After generating individual metadata, we merge them in a single feature with the ability to individually weight different features. This allows us to build highly flexible recommenders, as we will see later on.

# relative importance of different features

w_genres = 2

w_keywords = 3

w_actors = 3

w_director = 1

w_producer = 1

w_screenplay = 1

# function for merging features

def concatenate_features(df_row):

genres = []

for genre in ast.literal_eval(df_row['genres']) :

genres.append(genre['name'].lower())

genres = ' '.join(genres)

keywords = []

for keyword in ast.literal_eval(df_row['keywords']) :

keywords.append(keyword['name'])

keywords = ' '.join(keywords)

return ' '.join([genres]*w_genres)+' '+' '.join([keywords]*w_keywords)+' '+' '.join([df_row['actors']]*w_actors)+' '+' '.join([df_row['director']]*w_director)+' '+' '.join([df_row['producer']]*w_producer)+' '+' '.join([df_row['screenplay']]*w_screenplay)

 

df_movies['features'] = df_movies.apply(concatenate_features,axis=1)

# pre-processing text of features

def process_text(text):

# replace multiple spaces with one

text = ' '.join(text.split())

# lowercase

text=text.lower()

return text

df_movies['features'] = df_movies.apply(lambda x: process_text(x.features),axis=1)

 

After generating the feature, we again need to vectorize it.
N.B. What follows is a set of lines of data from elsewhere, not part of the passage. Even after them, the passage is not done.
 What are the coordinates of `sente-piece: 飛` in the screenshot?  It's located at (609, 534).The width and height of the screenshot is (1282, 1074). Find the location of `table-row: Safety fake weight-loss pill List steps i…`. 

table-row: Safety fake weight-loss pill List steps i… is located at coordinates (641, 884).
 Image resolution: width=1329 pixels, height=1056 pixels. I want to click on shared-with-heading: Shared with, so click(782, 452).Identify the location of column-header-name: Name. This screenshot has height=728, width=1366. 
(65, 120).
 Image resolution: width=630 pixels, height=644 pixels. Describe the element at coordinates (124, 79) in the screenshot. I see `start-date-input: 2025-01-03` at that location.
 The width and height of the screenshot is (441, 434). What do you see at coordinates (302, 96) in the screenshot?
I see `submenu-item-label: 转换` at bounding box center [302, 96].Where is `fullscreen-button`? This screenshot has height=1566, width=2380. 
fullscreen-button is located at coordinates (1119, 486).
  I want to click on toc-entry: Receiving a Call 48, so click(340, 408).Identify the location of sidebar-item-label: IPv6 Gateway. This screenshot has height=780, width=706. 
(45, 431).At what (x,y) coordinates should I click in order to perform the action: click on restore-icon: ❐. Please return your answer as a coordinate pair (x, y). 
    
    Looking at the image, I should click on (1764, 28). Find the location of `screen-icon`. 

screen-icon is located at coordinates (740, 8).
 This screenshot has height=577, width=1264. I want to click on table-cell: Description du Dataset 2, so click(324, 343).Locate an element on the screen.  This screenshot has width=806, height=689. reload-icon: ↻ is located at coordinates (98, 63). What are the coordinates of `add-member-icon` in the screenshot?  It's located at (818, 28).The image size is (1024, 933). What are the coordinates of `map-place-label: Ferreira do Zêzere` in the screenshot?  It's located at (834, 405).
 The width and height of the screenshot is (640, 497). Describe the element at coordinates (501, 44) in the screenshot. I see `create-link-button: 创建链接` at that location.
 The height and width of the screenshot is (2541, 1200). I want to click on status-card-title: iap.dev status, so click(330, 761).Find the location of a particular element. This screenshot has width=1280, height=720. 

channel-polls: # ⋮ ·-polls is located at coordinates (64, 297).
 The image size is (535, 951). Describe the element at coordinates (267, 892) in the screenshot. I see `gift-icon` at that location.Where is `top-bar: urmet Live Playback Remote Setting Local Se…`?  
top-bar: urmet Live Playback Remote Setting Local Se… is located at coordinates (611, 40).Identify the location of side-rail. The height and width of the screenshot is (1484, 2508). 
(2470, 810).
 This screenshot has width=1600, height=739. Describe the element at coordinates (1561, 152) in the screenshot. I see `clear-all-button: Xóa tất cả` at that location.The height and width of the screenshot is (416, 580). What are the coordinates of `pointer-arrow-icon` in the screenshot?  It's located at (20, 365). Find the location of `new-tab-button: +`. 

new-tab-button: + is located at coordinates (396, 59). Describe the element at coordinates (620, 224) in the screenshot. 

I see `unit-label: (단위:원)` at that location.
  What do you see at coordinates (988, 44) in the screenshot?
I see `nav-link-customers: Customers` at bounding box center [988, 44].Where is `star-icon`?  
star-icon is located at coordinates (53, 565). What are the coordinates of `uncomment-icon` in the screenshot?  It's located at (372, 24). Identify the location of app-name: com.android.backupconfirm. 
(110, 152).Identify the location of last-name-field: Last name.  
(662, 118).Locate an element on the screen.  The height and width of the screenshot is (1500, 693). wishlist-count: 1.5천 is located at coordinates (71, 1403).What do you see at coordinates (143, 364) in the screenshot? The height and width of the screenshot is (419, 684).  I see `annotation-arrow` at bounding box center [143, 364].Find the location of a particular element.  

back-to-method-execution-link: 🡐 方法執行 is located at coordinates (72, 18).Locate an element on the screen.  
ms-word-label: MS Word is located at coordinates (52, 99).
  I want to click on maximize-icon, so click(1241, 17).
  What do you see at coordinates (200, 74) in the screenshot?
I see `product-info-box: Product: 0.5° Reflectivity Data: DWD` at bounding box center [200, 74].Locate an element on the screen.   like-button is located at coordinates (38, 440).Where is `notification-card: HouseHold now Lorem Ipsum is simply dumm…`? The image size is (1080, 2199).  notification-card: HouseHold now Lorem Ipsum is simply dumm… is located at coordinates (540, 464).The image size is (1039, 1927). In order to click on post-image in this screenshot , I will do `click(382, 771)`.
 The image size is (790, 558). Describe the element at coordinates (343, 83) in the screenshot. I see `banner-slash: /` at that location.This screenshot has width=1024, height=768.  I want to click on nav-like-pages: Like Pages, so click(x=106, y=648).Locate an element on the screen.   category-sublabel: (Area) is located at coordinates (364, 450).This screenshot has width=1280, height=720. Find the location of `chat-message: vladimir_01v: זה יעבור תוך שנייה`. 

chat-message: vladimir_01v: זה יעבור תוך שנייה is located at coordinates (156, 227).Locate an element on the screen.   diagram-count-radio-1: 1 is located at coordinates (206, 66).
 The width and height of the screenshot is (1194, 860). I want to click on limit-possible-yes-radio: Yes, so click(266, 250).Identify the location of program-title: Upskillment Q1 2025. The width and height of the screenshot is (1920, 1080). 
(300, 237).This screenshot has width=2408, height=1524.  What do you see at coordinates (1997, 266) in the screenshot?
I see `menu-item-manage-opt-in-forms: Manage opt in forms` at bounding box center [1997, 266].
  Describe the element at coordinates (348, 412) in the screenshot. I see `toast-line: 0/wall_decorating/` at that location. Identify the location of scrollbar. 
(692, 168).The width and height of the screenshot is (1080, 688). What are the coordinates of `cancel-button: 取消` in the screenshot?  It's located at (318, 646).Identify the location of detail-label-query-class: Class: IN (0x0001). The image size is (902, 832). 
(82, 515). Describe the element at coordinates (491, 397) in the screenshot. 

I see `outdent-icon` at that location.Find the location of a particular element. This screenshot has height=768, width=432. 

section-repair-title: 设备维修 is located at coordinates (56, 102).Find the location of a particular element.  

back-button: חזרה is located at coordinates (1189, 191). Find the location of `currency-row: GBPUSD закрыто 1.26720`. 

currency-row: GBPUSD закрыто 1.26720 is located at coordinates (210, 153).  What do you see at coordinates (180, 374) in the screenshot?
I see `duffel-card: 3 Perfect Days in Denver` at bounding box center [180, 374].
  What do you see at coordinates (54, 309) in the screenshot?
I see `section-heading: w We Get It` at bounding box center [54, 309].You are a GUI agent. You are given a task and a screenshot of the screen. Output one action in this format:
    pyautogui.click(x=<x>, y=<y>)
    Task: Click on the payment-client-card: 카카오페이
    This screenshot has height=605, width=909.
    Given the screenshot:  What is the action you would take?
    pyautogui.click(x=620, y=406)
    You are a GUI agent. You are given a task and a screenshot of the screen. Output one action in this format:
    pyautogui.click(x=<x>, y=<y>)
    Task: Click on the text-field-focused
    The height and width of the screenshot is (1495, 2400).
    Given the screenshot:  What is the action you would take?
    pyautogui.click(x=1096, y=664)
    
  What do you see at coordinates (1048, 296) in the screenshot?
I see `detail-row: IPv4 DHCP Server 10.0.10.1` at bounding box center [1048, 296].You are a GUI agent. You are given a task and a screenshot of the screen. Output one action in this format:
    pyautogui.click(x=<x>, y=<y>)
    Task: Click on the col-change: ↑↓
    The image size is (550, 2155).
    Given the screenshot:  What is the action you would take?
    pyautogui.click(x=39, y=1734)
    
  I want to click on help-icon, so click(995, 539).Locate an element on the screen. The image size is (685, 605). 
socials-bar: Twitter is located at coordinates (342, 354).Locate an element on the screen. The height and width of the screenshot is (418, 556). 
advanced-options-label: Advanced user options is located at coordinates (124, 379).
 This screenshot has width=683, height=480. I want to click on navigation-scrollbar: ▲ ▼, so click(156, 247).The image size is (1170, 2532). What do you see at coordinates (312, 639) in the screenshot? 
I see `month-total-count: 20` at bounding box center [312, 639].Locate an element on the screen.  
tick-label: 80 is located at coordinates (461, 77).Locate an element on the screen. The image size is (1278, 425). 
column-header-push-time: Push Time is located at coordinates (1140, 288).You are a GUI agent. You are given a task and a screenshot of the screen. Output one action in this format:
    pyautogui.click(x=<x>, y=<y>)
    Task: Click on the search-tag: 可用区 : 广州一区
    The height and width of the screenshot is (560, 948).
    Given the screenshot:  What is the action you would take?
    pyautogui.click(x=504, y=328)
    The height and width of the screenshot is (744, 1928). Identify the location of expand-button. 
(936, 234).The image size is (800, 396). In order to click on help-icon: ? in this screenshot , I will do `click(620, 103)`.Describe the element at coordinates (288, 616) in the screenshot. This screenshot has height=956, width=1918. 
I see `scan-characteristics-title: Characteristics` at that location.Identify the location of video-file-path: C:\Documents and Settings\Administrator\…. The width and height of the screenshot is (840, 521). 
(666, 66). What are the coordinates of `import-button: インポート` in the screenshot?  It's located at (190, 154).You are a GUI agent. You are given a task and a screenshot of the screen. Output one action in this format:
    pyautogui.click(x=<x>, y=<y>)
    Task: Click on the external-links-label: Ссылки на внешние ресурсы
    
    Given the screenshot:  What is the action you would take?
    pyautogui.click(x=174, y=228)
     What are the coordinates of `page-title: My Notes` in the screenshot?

We will not use TF-IDF, as it reduces the importance of words which occur in many documents, in our case this e.g. also includes actors, directors, screenplay writer, producers.

We will thus use CountVectorizer for this purpose.

vect = CountVectorizer(stop_words='english')

vect_matrix = vect.fit_transform(df_movies['features'])

cosine_similarity_matrix_count_based = cosine_similarity(vect_matrix, vect_matrix)

Example recommendations:

recommendations(‘Toy Story’, df_movies, cosine_similarity_matrix_count_based, 10)

4252    Toy Story 3                5823    Toy Story That Time Forgot 785     Small Soldiers             5702    Hawaiian Vacation          1358    Toy Story 2                273     Pinocchio                  1680    The Transformers: The Movie833     Child’s Play               966     Toys                       4836    Ted     

The usage of relative weights to control importance of different metadata allows us to quickly build a new recommender focused on other aspects of movies.

We can e.g. increase weight for the director to recommend movies that are highly likely directed by the same director as the input movie:

w_director = 100

df_movies['features'] = df_movies.apply(concatenate_features,axis=1)

vect = CountVectorizer(stop_words='english')

vect_matrix = vect.fit_transform(df_movies['features'])

cosine_similarity_matrix_count_based = cosine_similarity(vect_matrix, vect_matrix)

recommendations('Toy Story', df_movies, cosine_similarity_matrix_count_based, 8)

4837    Tin Toy                

4860    Knick Knack            

3182    Luxo Jr.               

1358    Toy Story 2            

1012    A Bug’s Life           

4532    Cars 2                 

5423    Mater and the Ghostlight

3268    Cars       

A quick search shows that all of the movies recommender were directed by the director of Toy Story – John Lasseter.

Conclusion

In this article, we have introduced several content-based recommender systems in python, using MovieLens data set.

Recommender systems utilize big data about our interactions with items and try to find patterns which show what items are most popular with users that are similar to us or find items that are most similar to items that we have purchased in the past.

Besides content-based method used in this article, recommenders are also often using collaborative filtering approach or a combination of both, known as hybrid methods, which try to combine both main approaches in a way which minimizes the drawbacks of any of the individual methods. Hybrid recommenders are the most common type of recommenders, found in online platforms today.